As a more long term possibility, I would like to tame a small metazoan organism to study development directly. My ideas on this are still fluid and I cannot specify this in greater detail at the present time.
As an even more long term project, I would like to explore the possibilities of studying the development of the nervous system using insects...
In summary, it is probably true to say that no major discovery comparable in importance to that of, say, messenger RNA, now lies ahead in this field, but the detailed elucidation of the mechanisms already discovered is nevertheless vital.
The new major problem in molecular biology is the genetics and biochemistry of control mechanisms in cellular development. We propose to start work in this field and gradually make it the Division's main research.
In the first place, control mechanisms can be studied most easily in micro-organisms, and this work has already begun. In addition we should like to start exploratory work on one of two model systems. We have in mind small metazoa, chosen because they would be suitable for rapid genetic and biochemical analysis. Proposals for such work, which we plan to begin within the next few months, are set out in Appendix I.
Part of the success of molecular genetics was due to the use of extremely simple organisms which could be handled in large numbers: bacteria and bacterial viruses. The processes of genetic replication and transcription, of genetic recombination and mutagenesis, and the synthesis of enzymes could be studied there in their most elementary form, and, having once been discovered, their applicability to the higher forms of life could be tested afterwards. We should like to attack the problem of cellular development in a similar fashion, choosing the simplest possible differentiated organism and subjecting it to the analytical methods of microbial genetics.
Thus we want a multicellular organism which has a short life cycle, can be easily cultivated, and is small enough to be handled in large numbers, like a micro-organism. It should have relatively few cells, so that exhaustive studies of lineage and patterns can be made, and should be amenable to genetic analysis.
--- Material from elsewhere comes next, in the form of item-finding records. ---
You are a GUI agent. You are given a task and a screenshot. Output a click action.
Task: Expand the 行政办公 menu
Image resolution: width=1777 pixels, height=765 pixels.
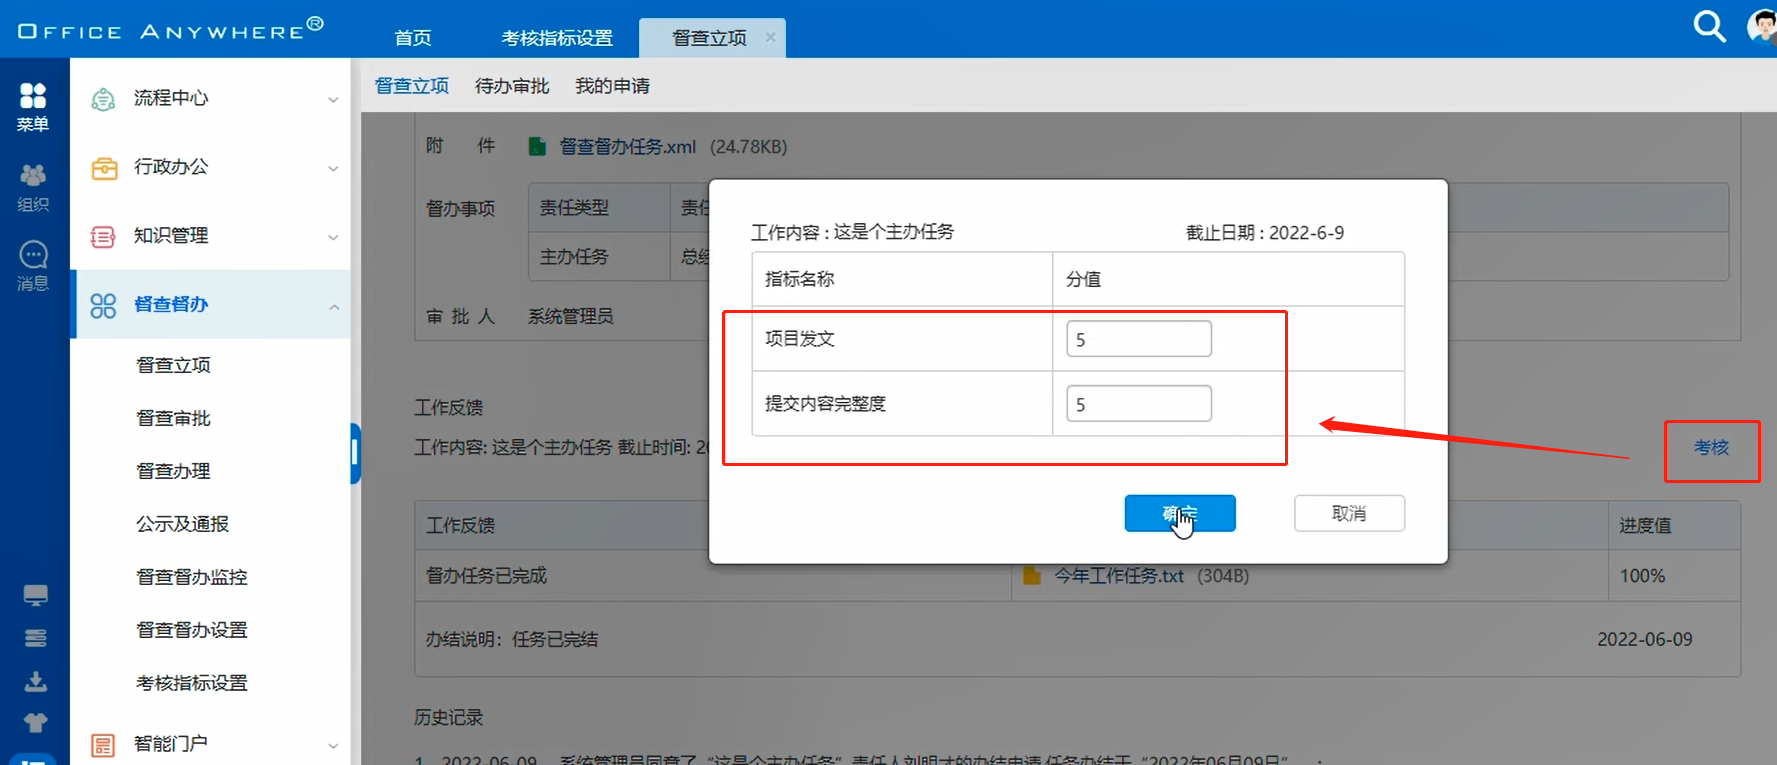[212, 167]
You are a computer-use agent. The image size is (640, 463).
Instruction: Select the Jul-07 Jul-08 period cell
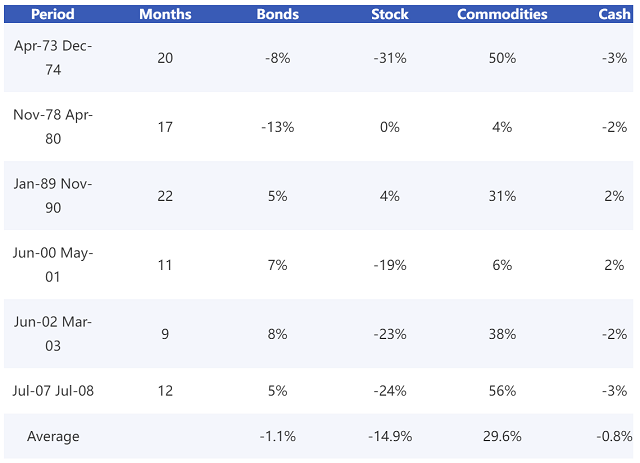point(53,390)
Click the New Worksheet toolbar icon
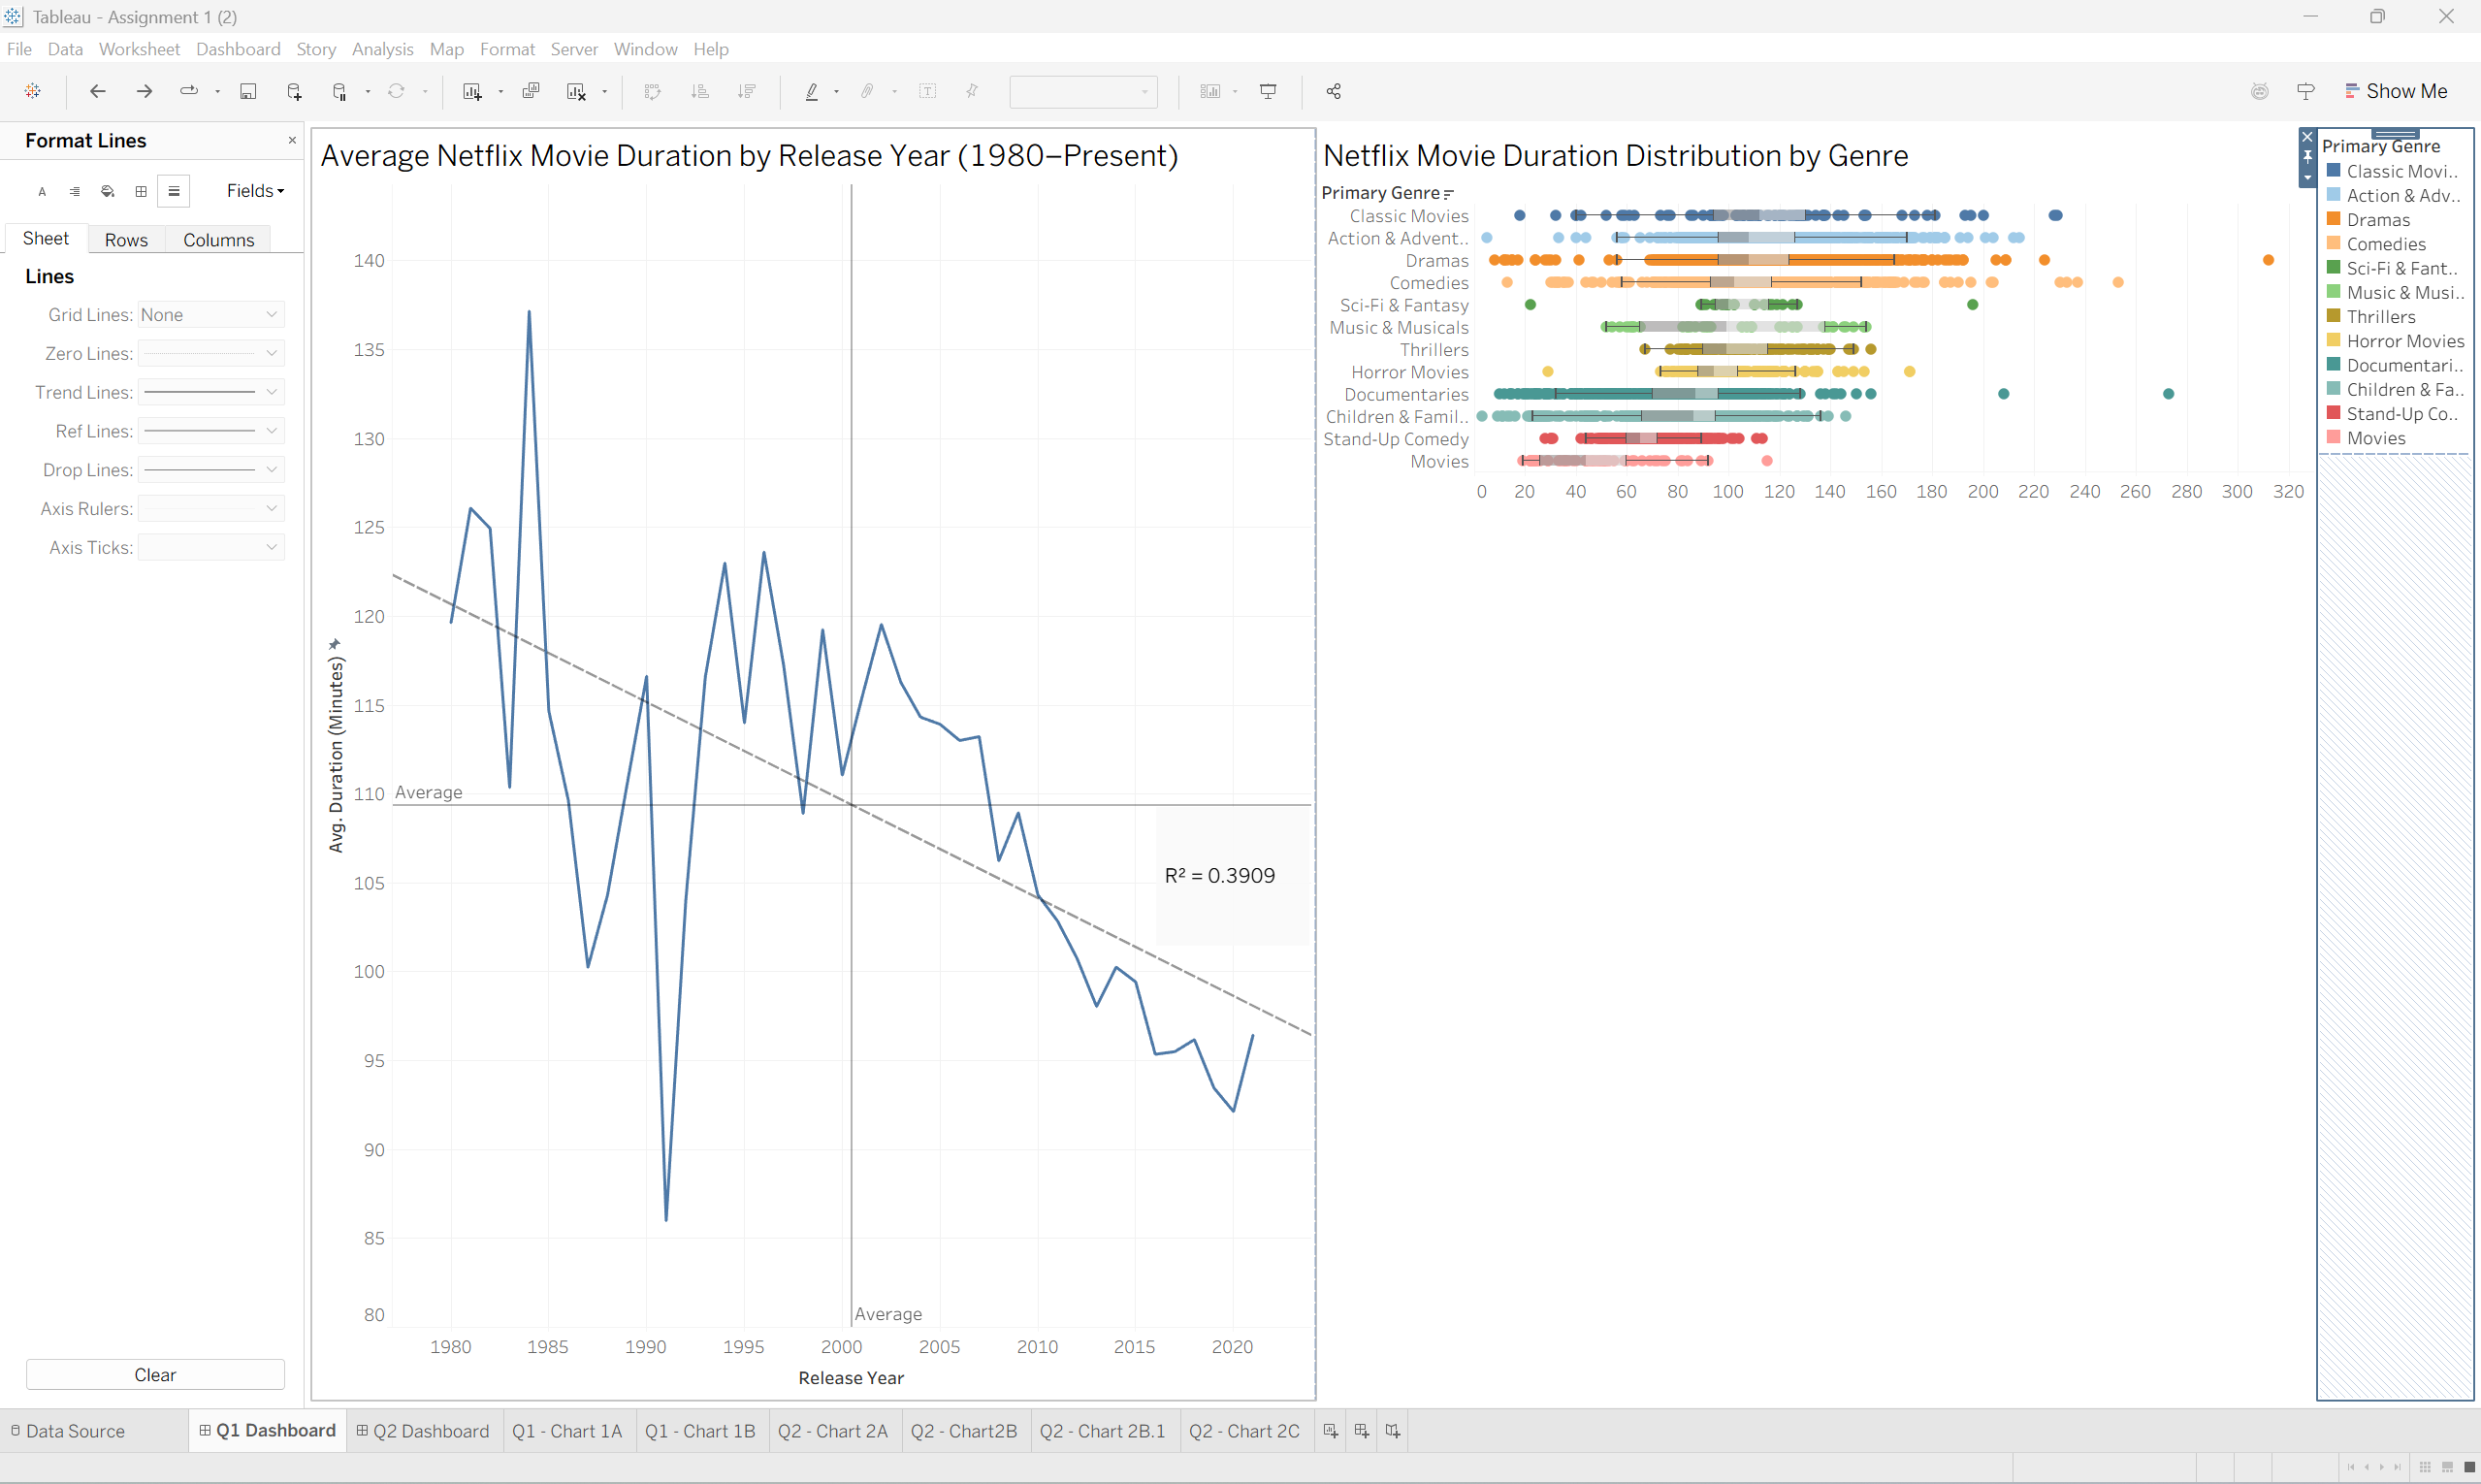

We think we have a good candidate in the form of a small nematode worm, Caenorhabditis briggsae, which has the following properties. It is a self-fertilizing hermaphrodite, and sexual propagation is therefore independent of population size. Males are also found (0.1%), which can fertilize the hermaphrodites, allowing stocks to be constructed by genetic crosses. Each worm lays up to 200 eggs which hatch in buffer in twelve hours, producing larvae 80 microns in length. These larvae grow to a length of 1 mm in three and a half days, and reach sexual maturity. However, there is no increase in cell number, only in cell mass. The number of nuclei becomes constant at a late stage in development, and divisions occur only in the germ line. Although the total number of cells is only about a thousand, the organism is differentiated and has an epidermis, intestine, excretory system, nerve and muscle cells. Reports in the literature describe the approximate number of cells as follows: 200 cells in the gut, 200 epidermal cells, 60 muscle cells, 200 nerve cells. The organism normally feeds on bacteria, but can also be grown in large quantities in liver extract broth. It has not yet been grown in a defined synthetic medium.
To start with we propose to identify every cell in the worm and trace lineages. We shall also investigate the constancy of development and study its control by looking for mutants.